• **REQUIRED WORK**
The response should be the lines of the data, starting at the first and ending at the one that contains "You are a computer-use agent. 700x662 pixels.", copied without change.
[[ MATERIAL FOR THE TASK, beginning ]]
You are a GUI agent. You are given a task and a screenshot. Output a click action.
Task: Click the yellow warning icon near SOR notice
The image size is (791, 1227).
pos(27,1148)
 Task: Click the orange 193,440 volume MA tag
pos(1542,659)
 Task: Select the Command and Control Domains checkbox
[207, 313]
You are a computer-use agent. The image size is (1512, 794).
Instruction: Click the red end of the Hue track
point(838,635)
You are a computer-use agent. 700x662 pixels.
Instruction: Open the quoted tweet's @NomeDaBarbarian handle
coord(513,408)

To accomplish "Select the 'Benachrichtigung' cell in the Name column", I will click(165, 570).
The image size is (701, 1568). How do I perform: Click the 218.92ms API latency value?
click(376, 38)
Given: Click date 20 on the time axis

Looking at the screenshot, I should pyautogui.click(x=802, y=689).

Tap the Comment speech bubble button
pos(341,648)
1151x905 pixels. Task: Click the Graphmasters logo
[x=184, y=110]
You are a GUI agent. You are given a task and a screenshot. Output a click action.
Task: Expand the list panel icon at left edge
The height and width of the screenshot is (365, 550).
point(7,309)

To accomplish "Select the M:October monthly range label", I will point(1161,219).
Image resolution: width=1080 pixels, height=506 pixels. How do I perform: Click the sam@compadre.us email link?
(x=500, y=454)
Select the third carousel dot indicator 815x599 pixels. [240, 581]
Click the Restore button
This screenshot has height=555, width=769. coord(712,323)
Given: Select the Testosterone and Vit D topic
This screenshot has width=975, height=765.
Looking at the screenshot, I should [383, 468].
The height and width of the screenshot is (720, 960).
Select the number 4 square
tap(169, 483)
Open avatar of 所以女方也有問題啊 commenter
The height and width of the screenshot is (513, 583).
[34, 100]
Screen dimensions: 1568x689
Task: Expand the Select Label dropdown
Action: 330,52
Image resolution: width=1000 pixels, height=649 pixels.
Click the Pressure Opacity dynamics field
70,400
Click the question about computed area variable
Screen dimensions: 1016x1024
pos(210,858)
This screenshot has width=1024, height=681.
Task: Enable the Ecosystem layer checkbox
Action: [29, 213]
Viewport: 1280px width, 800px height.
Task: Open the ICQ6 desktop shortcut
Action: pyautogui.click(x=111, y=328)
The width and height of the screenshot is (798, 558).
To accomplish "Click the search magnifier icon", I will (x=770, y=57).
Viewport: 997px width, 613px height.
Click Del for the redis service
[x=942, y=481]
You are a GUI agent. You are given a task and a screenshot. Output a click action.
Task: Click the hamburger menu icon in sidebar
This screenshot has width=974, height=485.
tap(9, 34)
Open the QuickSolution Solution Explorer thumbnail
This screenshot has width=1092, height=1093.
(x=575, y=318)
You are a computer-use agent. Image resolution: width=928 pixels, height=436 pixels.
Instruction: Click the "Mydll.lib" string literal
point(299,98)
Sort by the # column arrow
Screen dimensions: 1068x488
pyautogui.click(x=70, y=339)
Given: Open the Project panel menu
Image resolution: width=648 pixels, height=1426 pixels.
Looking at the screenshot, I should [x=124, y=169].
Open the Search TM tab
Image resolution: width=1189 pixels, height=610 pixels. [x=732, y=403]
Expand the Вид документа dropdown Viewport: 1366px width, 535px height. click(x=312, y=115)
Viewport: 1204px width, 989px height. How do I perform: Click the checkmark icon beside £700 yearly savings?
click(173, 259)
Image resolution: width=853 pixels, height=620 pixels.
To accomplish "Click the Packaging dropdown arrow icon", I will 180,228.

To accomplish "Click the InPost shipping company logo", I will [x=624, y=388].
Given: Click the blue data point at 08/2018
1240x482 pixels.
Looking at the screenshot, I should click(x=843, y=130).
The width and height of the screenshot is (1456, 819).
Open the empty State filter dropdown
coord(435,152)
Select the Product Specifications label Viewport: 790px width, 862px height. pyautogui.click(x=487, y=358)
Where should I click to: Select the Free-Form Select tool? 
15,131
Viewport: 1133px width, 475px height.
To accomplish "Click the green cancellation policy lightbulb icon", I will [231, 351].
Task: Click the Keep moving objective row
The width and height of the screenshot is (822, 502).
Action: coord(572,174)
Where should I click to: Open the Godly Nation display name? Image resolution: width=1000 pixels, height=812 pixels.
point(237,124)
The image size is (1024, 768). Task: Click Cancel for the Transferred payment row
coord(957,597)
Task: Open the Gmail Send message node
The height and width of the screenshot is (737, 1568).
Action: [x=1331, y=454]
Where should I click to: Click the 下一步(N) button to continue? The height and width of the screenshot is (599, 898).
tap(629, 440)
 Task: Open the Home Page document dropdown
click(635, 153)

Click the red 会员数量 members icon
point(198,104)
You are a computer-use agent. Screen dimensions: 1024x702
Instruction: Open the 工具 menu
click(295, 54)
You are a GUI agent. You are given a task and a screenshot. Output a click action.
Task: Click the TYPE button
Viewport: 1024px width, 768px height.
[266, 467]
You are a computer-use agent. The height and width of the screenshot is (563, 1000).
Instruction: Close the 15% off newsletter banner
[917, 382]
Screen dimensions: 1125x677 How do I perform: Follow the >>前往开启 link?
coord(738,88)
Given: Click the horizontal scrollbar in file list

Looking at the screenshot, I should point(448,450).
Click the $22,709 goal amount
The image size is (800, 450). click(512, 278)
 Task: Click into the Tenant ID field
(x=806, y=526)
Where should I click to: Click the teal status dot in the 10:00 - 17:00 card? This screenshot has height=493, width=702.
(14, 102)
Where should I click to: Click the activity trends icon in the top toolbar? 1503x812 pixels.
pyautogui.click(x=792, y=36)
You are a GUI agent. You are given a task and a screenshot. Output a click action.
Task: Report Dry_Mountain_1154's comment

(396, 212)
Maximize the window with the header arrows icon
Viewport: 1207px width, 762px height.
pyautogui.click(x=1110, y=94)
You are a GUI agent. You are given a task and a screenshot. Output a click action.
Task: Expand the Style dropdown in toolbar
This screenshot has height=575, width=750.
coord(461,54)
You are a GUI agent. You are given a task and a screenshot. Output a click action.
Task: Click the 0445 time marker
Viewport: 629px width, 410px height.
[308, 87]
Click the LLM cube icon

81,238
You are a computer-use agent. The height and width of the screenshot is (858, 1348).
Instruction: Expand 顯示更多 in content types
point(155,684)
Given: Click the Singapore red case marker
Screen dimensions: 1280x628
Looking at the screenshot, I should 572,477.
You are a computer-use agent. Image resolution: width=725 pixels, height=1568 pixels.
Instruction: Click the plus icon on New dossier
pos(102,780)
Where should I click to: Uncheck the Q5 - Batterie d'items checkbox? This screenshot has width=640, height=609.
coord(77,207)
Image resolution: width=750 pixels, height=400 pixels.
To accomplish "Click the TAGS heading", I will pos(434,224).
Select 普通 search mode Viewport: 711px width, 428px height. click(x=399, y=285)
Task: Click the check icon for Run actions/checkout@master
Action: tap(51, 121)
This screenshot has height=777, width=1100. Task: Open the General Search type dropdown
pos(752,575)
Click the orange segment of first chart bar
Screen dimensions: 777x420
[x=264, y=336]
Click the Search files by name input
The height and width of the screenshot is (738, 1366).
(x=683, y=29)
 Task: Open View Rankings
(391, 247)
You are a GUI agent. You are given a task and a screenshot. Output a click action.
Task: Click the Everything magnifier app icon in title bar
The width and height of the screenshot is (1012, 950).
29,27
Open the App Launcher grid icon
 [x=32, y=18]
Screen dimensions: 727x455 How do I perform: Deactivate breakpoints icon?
[[ MATERIAL FOR THE TASK, end ]]
• **TASK SOLUTION**
You are a GUI agent. You are given a task and a screenshot. Output a click action.
Task: Click the yellow warning icon near SOR notice
The image size is (791, 1227).
pos(27,1148)
 Task: Click the orange 193,440 volume MA tag
pos(1542,659)
 Task: Select the Command and Control Domains checkbox
[207, 313]
You are a computer-use agent. The image size is (1512, 794).
Instruction: Click the red end of the Hue track
point(838,635)
You are a computer-use agent. 700x662 pixels.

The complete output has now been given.